During your diet-after-the-diet phase you should try to include some of your favorite foods that were prohibited by your phase 1 diet program. Try also to cycle your foods a little bit, for example if you did a high-carb/low-calorie diet during phase 1, then include more proteins during phase 2 and vice versa.

So, if you are a big fan of pizza and ice cream, well, include them in your diet-after-the-diet! But, yes of course, only in a very limited way...
If you eat your favorite foods, really enjoy the experience and concentrate on the taste. Eat slowly and without distraction!

The goal during Phase 2 is to keep your weight exactly the same and to experiment every day how you can best achieve this. It is very important that you use a diet diary for this purpose. Because, during this phase you really need to find out what you can eat and how you need to exercise to keep your weight exactly the same!

Including a good diet-after-the-diet phase is vital for you to achieve a permanent weight loss effect!

B.) Phase 3: Start the transition towards a healthy lifestyle!

O.k., you achieved your weight loss goal? – Outstanding!

You kept your weight for a month and know exactly how you did that? – Super!

Now you are nearly ready to run!

You have now minimized the risk that you will gain your weight back quickly after your diet. You are well on your way to achieve permanent weight loss!

But, if you have used our Phase 2 diet diary, you still felt like you were on a diet, right?

Well, during Phase 3 you should try to go back to normal. To start the transition towards a healthy lifestyle in the best way, we recommend using our Phase 3 diet diary...

...don’t plan your week in advance though, try to go back to normal while keeping track of certain things. Do it very high level. The focus here is just on early warning. The goal is, of course, to keep your target weight while making the transition back to a "normal" life. This is really important stuff for permanent weight loss!

Include the things you have learned during Phase 1 and 2 into your daily life. Develop a sustainable exercise program that fits your schedule. Start to develop healthy eating habits that will keep your weight stable and fit your taste! Continue with a positive and thankful attitude towards life by asking yourself: What was the best thing that happened today?

The length of Phase 3 really depends on how often you have gained your weight back after a diet or how big your weight problems have been in the past.
We recommend that you keep the Phase 3 diet diary for at least 6 months to serve as an early warning device. This will be your bridge to permanent weight loss.

If you see that your weight increased, have a look what you did "wrong" and adjust. If you gained more than a kilo, use the Phase 1 or 2 diet diary for a week and lose the extra weight immediately.

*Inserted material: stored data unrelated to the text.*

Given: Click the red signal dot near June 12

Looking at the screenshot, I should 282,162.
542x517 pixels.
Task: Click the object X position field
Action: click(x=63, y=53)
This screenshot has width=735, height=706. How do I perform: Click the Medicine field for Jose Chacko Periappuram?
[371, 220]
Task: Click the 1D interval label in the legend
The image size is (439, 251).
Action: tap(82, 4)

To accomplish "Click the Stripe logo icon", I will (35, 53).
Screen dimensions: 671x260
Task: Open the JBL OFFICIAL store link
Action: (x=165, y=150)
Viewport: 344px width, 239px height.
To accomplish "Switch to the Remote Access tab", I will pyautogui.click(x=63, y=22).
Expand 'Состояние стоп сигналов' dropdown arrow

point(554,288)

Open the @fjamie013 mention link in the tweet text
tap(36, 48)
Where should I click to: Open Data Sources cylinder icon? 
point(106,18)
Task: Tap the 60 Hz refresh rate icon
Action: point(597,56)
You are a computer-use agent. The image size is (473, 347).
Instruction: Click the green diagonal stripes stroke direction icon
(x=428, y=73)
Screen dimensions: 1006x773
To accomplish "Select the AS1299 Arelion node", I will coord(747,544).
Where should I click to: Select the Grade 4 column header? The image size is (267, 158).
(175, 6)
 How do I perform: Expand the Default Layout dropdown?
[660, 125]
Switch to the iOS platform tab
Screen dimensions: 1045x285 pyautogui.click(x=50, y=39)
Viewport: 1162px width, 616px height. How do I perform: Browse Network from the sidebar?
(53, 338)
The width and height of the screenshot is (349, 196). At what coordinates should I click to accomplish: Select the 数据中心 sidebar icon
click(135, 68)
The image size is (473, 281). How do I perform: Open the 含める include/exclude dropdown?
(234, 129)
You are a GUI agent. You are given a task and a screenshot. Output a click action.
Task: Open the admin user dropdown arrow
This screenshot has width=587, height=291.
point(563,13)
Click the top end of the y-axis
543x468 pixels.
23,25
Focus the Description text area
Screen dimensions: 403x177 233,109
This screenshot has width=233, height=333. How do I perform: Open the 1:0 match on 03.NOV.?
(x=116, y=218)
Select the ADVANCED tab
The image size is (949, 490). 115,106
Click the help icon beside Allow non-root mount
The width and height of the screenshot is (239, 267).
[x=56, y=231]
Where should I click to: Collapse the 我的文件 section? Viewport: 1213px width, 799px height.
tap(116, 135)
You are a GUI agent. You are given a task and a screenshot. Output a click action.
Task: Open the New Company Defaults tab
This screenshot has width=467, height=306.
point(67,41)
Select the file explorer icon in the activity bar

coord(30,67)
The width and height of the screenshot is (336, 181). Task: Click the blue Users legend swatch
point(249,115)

After you have completed Phase 3, you should not have a problem to achieve a permanent weight loss effect. You will also have completed your weight loss program!!!

Congratulations!!

You lost your weight, kept it off for 7 months or more now and know exactly (have a look in your diet diary!) what you need to do in order to maintain your weight!

What is left to do? Well, the last secret to permanent weight loss is simply to live a healthier life than before:

C.) Phase 4: Keep a healthy lifestyle and eating habits for the rest of your life! You have all the tools now to achieve a permanent weight loss effect. Phase 4 is simply your life after your major diet. Of course, you should maintain your healthy eating and exercise habits...

...your old lifestyle made you obese! Use your weight loss experience and the great resources below to live a healthy life full of energy!

Visit the weight scale at least once a week but don’t worry about measuring more than that if you feel you're doing well without! Otherwise continue with the Phase 3 weight loss diary.